When Paul Schmitt, CEO and Founder of innovative skateboard manufacturing company PS Stix, first started CreateAskate® in 2004, he had no idea that it would take North American schools by storm in the coming years. The program pairs middle and high school students with the raw materials for a skateboard and allows their imaginations to run wild. A lifelong skater, Schmitt wanted to share his love for designing custom skateboards with kids who might not otherwise have an opportunity to explore their creativity. Now over 35,000 students in the United States and Canada have been through the CreateAskate program.

The CreateAskate program doesn’t just teach students how to put a skateboard together. The multifaceted project, tailored to fit STEM and STEAM parameters, follows the entire manufacturing process, from identifying a maple tree as veneer grade all the way to recycling old skateboards into furniture. “We’re going to talk about it in its organic nature. We’re going to talk about its botanical classification. You’re going to do a scientific experiment and you’re going to form a hypothesis and get a result, and it all relates to the toughness of a skateboard crashing into a curb.
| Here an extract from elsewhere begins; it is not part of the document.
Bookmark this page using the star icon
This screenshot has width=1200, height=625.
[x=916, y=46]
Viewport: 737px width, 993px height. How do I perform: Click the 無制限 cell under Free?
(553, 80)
It’s all about what I can teach through the lens of a skateboard,” said Schmitt.

Each student has free reign over his or her square deck, a board made of seven layers of 1/16” maple wood veneer. The kids decide how they should cut the boards on CNC machines, where they should attach the wheels, and – most importantly – what they should paint on their decks. Schmitt wants each skateboard to be a monument to its owner’s creativity and personal abilities. He considers a skateboard a success when the student who made it is inspired to keep on creating.


Richard Nicholsan, a retired woodworking teacher who now works as an education liaison, recently helped to host a Teacher Institute event at Cerritos College, one of the premier woodworking facilities in the state. The event walked middle and high school teachers, mainly from woodworking or technology programs, through designing and building a unique skateboard so that each could run the CreateAskate program in their own schools. And, Mastercam provided funding in order for each attending educator to have his or her own skateboard deck on which to work.

Anthony Fortner, woodworking professor at Cerritos College in California and attendee of the training event, shared, “Once they start making stuff, it never ends because of the way the brain opens up, it can visualize, and then wants to make something. That visualization, planning, and producing is what any successful person is doing.” Not all of the students who go through the program will pursue careers in the manufacturing field, but the confidence they find while building something all their own will be with them their whole lives.